France | France, Cour administrative d'appel de Lyon, 3ème chambre - formation à 3, 21 juillet 2015, 14LY02177


Vu la procédure suivante :

Procédure contentieuse antérieure :

M. B...A...a demandé au tribunal administratif de Clermont-Ferrand d'annuler les décisions du 23 janvier 2014 par lesquelles le préfet du Puy-de-Dôme lui a fait obligation de quitter le territoire français dans le délai de trente jours et a désigné le pays à destination duquel il pourrait être reconduit d'office à l'expiration de ce délai de départ volontaire.
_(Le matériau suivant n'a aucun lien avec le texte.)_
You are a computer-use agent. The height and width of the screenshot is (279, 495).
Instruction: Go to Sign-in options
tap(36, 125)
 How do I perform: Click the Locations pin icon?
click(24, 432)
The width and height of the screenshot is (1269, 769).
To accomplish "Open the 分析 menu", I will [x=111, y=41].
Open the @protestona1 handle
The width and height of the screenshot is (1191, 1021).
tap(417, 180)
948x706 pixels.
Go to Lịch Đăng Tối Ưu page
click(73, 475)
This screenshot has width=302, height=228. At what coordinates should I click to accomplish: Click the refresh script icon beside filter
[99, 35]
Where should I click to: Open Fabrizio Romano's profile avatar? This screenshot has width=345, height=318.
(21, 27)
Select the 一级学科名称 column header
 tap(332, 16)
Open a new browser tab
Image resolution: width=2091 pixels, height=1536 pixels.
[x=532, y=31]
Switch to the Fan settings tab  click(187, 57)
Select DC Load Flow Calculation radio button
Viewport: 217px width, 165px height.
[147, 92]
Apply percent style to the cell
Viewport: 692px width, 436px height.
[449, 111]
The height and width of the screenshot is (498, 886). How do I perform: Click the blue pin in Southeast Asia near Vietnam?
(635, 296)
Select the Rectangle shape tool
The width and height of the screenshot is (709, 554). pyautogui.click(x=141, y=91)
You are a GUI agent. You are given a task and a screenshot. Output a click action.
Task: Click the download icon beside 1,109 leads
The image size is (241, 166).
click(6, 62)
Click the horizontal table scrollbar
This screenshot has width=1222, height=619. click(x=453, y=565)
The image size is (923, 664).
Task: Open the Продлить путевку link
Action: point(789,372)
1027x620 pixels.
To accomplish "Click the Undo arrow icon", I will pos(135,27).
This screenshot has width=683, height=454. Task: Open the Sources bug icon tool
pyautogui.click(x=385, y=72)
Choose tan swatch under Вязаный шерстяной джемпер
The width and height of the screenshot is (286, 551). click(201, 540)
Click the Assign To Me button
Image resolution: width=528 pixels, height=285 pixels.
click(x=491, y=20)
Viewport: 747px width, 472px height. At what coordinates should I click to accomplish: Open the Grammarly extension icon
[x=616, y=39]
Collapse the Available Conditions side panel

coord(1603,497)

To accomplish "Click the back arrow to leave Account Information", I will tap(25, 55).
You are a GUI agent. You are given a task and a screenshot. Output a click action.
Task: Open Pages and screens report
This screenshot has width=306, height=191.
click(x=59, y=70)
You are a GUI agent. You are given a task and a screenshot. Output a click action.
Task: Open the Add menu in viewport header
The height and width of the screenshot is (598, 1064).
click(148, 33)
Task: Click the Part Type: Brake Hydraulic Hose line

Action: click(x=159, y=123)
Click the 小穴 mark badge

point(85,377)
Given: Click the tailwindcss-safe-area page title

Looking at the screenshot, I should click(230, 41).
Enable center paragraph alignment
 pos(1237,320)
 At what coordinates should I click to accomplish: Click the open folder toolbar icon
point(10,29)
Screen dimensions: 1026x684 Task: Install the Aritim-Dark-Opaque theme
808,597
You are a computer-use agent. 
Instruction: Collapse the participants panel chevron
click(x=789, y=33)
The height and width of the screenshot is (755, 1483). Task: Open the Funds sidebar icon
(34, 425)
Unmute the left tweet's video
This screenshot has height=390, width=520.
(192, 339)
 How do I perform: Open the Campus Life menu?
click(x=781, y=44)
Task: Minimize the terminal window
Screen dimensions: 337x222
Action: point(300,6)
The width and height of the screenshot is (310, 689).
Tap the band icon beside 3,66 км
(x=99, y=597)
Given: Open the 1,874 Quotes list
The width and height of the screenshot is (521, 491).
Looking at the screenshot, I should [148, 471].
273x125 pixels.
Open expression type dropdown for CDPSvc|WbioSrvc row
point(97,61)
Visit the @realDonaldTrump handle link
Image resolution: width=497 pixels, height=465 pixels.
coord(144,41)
Par un jugement n° 1400543 du 17 juin 2014 le tribunal administratif de Clermont-Ferrand a rejeté sa demande.

Procédure devant

la Cour :

Par une requête enregistrée le 16 juillet 2014, M.A..., représenté par la SCP ...

Vu la procédure suivante :

Procédure contentieuse antérieure :

M. B...A...a demandé au tribunal administratif de Clermont-Ferrand d'annuler les décisions du 23 janvier 2014 par lesquelles le préfet du Puy-de-Dôme lui a fait obligation de quitter le territoire français dans le délai de trente jours et a désigné le pays à destination duquel il pourrait être reconduit d'office à l'expiration de ce délai de départ volontaire.

Par un jugement n° 1400543 du 17 juin 2014 le tribunal administratif de Clermont-Ferrand a rejeté sa demande.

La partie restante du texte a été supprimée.